◆ **Written exercise 1**: Summarize the passage on bank regulation in two sentences.

◆ **Document excerpt**:
++++++++++

Another thing has changed from the medieval times when I had responsibility for some of these matters. We all know how much lobbying of the Prime Minister and the Chancellor of the Exchequer by the banks goes on at the present time. It is thoroughly unhealthy. In my day, this did not happen for a very good reason. The convention was not that the banks could not lobby—of course they could, they were bound to—but they had to lobby the Governor of the Bank of England, who would then represent to the Chancellor of the Exchequer of the day the concerns of the banks. That is a much healthier system and we would do well to get back to it.
Another recommendation the Government have not accepted is that we should look at proprietary training—that is, investment banks trading entirely on their own account, a form of hedge fund activity. I have nothing against hedge funds provided that they are hedge funds, but I am concerned when hedge fund-type activities are conducted within a bank. These issues interrelate. It would not be so bad with a pure investment bank but if you do not do complete separation it will threaten the retail and high street banks.
As noble Lords know, the United States, under the so-called Volcker rule, has decided to ban banks completely from undertaking proprietary trading. We said that within three years the Government and the regulator should watch carefully how the implementation of the Volcker rule is working in the United States—it is a practical example of banning proprietary trading—and, in the light of that, come forward with measures, if necessary, to ban proprietary trading. Not to ban it altogether—this is a free country—but it should be left to hedge funds and not be allowed in regulated banks, with all the great responsibilities that they have.

++++++++++

Data records
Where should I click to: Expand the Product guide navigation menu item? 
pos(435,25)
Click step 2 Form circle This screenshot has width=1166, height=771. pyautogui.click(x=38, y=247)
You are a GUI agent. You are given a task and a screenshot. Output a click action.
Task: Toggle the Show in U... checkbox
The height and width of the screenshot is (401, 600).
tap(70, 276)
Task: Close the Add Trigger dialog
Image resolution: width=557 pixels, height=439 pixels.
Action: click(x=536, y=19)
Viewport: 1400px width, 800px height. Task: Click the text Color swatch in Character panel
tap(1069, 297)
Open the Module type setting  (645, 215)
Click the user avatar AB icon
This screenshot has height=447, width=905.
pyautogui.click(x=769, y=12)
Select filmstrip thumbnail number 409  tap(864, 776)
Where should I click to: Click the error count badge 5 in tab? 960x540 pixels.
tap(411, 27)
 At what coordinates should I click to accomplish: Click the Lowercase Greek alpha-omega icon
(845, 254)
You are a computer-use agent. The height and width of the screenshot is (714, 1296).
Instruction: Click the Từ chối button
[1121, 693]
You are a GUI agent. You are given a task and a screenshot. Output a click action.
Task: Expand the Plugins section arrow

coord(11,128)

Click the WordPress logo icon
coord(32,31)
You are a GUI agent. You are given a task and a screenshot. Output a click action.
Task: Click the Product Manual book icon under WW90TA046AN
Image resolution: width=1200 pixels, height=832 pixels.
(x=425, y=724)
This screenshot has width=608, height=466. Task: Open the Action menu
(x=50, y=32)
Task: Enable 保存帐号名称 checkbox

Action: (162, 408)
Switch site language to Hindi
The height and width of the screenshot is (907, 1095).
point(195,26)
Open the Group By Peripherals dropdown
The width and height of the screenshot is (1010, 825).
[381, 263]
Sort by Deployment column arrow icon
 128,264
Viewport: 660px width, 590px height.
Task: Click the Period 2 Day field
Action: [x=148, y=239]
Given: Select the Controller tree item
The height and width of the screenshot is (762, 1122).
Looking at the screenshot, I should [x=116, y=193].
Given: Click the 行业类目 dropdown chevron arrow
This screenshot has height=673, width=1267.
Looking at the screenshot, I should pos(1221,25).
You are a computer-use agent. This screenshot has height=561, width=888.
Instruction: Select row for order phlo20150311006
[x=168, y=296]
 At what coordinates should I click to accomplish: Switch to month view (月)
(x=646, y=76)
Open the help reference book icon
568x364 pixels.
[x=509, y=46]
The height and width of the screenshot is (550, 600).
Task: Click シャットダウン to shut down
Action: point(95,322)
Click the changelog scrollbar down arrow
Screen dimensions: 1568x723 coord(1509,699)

++++++++++

◆ **Written exercise 2**: Reproduce the data rows from the line containing "You are a computer-use agent. This" through the end of the rows, with both ends included.

◆ **Written answer 1**: The speaker calls today's lobbying of the Prime Minister and the Chancellor of the Exchequer by banks thoroughly unhealthy, and recalls a convention under which banks lobbied the Governor of the Bank of England, who then passed their concerns to the Chancellor. The speaker also recommends watching how the Volcker rule works in the United States for three years and then, if necessary, bringing forward measures that would leave proprietary trading to hedge funds and keep it out of regulated banks.

◆ **Written answer 2**:
You are a computer-use agent. This screenshot has height=561, width=888.
Instruction: Select row for order phlo20150311006
[x=168, y=296]
 At what coordinates should I click to accomplish: Switch to month view (月)
(x=646, y=76)
Open the help reference book icon
568x364 pixels.
[x=509, y=46]
The height and width of the screenshot is (550, 600).
Task: Click シャットダウン to shut down
Action: point(95,322)
Click the changelog scrollbar down arrow
Screen dimensions: 1568x723 coord(1509,699)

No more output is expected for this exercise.